>> Start Task data

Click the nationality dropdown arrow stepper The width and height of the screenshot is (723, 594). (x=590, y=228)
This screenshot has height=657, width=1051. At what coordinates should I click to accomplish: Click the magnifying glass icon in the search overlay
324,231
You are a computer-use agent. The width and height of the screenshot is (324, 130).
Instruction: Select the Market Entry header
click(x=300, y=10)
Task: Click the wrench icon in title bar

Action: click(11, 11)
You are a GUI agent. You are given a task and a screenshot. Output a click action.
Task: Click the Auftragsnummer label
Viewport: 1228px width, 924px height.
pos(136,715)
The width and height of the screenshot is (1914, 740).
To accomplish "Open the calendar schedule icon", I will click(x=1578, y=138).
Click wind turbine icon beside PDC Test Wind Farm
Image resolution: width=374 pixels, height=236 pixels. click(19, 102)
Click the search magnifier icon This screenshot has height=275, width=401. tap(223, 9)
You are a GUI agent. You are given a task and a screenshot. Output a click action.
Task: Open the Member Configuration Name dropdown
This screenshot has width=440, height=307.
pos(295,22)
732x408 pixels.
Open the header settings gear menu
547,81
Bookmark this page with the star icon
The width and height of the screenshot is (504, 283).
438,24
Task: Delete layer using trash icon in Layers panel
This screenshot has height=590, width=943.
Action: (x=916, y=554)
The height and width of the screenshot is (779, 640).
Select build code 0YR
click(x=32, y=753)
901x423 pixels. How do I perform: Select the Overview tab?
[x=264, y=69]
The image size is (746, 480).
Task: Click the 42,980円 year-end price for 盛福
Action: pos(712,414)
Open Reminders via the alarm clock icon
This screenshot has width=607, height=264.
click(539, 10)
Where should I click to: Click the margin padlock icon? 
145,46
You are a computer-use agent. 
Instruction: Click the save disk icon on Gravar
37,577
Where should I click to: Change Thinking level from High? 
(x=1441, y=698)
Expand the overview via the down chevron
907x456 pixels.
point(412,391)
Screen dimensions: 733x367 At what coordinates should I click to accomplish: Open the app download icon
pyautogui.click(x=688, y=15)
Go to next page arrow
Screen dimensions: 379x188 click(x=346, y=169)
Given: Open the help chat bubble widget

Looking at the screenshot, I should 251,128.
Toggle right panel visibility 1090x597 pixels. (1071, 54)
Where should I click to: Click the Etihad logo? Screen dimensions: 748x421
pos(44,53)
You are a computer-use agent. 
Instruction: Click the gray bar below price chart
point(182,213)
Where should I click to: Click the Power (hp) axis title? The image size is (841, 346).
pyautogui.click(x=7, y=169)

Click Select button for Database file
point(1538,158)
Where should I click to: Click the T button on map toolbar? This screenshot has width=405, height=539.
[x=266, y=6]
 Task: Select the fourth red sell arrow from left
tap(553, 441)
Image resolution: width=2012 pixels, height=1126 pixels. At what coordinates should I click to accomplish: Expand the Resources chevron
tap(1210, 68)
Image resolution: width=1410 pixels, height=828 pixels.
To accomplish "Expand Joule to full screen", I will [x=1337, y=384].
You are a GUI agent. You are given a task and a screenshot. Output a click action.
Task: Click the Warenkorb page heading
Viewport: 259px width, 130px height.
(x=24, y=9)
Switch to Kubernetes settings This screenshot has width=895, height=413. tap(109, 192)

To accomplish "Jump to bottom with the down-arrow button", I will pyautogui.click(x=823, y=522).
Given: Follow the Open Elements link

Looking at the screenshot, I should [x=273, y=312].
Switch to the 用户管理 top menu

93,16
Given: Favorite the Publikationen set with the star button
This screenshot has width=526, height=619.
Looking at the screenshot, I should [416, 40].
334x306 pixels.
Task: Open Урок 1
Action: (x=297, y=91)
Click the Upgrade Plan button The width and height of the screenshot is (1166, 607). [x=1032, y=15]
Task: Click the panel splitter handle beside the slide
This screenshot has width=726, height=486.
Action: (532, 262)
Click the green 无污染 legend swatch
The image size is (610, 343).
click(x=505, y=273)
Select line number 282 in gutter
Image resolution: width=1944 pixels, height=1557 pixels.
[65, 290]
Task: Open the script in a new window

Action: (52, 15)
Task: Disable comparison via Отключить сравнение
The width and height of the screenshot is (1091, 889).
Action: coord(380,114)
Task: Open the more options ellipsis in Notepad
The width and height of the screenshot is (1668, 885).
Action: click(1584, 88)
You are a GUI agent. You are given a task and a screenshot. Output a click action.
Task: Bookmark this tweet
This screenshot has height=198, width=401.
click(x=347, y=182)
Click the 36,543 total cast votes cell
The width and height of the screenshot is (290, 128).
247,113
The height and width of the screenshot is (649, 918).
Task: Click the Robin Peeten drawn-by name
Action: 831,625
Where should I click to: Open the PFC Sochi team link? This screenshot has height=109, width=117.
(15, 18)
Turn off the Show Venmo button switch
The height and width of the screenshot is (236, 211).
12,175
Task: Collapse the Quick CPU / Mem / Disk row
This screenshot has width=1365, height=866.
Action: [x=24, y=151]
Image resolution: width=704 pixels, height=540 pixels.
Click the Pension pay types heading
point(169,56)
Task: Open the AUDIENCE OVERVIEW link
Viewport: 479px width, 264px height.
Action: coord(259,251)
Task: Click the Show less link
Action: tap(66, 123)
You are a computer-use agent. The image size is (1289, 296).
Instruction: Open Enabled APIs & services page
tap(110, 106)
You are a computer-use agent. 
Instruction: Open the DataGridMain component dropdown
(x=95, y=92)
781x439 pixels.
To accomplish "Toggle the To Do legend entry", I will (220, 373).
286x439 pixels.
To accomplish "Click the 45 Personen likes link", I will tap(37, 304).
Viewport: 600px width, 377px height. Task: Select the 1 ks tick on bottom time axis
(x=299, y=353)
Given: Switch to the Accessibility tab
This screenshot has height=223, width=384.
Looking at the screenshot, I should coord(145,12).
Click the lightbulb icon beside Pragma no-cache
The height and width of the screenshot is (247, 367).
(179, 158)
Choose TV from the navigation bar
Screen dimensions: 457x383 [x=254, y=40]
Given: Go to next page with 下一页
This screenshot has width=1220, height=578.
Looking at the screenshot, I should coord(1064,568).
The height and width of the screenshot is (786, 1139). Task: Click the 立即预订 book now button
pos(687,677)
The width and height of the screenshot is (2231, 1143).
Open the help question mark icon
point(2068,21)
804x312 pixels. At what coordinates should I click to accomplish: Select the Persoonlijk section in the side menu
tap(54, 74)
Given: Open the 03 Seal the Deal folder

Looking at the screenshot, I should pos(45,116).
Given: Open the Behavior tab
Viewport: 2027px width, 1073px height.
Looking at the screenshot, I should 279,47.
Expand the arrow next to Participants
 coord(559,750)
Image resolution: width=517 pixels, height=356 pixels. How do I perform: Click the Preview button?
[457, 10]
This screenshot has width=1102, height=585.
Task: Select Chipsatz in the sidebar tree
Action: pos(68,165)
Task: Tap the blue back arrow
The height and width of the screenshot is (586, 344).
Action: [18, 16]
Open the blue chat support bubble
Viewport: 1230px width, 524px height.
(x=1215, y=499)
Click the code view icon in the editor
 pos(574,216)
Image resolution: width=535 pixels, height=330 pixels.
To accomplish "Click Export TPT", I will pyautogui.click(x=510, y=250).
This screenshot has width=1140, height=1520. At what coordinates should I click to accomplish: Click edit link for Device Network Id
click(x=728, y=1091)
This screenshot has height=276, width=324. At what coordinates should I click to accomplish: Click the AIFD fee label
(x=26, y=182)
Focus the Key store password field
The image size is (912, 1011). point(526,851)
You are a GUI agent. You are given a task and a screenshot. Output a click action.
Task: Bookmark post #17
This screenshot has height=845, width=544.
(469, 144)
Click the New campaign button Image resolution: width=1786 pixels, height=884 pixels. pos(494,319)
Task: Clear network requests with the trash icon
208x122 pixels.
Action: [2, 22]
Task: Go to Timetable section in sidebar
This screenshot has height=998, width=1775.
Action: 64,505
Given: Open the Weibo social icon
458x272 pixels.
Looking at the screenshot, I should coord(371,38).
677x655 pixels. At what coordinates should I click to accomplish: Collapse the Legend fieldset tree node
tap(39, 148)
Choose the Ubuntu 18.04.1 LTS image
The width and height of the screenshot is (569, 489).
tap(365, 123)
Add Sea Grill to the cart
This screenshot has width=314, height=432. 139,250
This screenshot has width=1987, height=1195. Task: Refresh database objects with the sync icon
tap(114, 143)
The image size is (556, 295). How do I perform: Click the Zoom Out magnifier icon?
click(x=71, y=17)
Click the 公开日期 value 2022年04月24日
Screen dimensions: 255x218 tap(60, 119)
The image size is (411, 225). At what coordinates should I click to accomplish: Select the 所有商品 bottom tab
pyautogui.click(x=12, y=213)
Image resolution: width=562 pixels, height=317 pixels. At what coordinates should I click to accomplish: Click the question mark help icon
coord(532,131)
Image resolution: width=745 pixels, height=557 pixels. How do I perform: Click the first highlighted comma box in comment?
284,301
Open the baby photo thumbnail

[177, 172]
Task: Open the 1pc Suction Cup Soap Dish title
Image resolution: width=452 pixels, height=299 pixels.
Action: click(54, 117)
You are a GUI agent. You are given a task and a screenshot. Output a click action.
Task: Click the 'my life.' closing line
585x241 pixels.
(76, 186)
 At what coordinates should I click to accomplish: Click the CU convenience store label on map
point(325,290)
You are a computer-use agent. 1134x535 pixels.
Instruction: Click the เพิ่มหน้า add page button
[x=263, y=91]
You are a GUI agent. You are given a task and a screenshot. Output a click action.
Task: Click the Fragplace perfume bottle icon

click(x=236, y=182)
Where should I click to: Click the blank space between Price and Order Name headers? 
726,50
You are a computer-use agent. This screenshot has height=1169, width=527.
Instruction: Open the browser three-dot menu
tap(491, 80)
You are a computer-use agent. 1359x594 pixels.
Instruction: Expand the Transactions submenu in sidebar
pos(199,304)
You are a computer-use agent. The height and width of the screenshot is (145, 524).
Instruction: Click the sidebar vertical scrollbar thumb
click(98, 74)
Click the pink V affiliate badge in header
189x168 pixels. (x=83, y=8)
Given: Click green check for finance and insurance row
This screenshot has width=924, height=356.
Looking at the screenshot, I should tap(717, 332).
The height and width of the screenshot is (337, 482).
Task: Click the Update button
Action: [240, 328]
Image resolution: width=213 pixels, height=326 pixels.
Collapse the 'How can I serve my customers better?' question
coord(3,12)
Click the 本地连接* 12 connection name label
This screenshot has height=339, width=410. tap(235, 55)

>> End Task data

• _Problem details_
Give the lines above, from the very first one through the line containing "Screen dimensions: 379x188", as a JSON list of strings with one string per line, leaving out any blank lines.

• _Correct response_
[
  "Click the nationality dropdown arrow stepper The width and height of the screenshot is (723, 594). (x=590, y=228)",
  "This screenshot has height=657, width=1051. At what coordinates should I click to accomplish: Click the magnifying glass icon in the search overlay",
  "324,231",
  "You are a computer-use agent. The width and height of the screenshot is (324, 130).",
  "Instruction: Select the Market Entry header",
  "click(x=300, y=10)",
  "Task: Click the wrench icon in title bar",
  "Action: click(11, 11)",
  "You are a GUI agent. You are given a task and a screenshot. Output a click action.",
  "Task: Click the Auftragsnummer label",
  "Viewport: 1228px width, 924px height.",
  "pos(136,715)",
  "The width and height of the screenshot is (1914, 740).",
  "To accomplish \"Open the calendar schedule icon\", I will click(x=1578, y=138).",
  "Click wind turbine icon beside PDC Test Wind Farm",
  "Image resolution: width=374 pixels, height=236 pixels. click(19, 102)",
  "Click the search magnifier icon This screenshot has height=275, width=401. tap(223, 9)",
  "You are a GUI agent. You are given a task and a screenshot. Output a click action.",
  "Task: Open the Member Configuration Name dropdown",
  "This screenshot has width=440, height=307.",
  "pos(295,22)",
  "732x408 pixels.",
  "Open the header settings gear menu",
  "547,81",
  "Bookmark this page with the star icon",
  "The width and height of the screenshot is (504, 283).",
  "438,24",
  "Task: Delete layer using trash icon in Layers panel",
  "This screenshot has height=590, width=943.",
  "Action: (x=916, y=554)",
  "The height and width of the screenshot is (779, 640).",
  "Select build code 0YR",
  "click(x=32, y=753)",
  "901x423 pixels. How do I perform: Select the Overview tab?",
  "[x=264, y=69]",
  "The image size is (746, 480).",
  "Task: Click the 42,980円 year-end price for 盛福",
  "Action: pos(712,414)",
  "Open Reminders via the alarm clock icon",
  "This screenshot has width=607, height=264.",
  "click(539, 10)",
  "Where should I click to: Click the margin padlock icon? ",
  "145,46",
  "You are a computer-use agent. ",
  "Instruction: Click the save disk icon on Gravar",
  "37,577",
  "Where should I click to: Change Thinking level from High? ",
  "(x=1441, y=698)",
  "Expand the overview via the down chevron",
  "907x456 pixels.",
  "point(412,391)",
  "Screen dimensions: 733x367 At what coordinates should I click to accomplish: Open the app download icon",
  "pyautogui.click(x=688, y=15)",
  "Go to next page arrow",
  "Screen dimensions: 379x188 click(x=346, y=169)"
]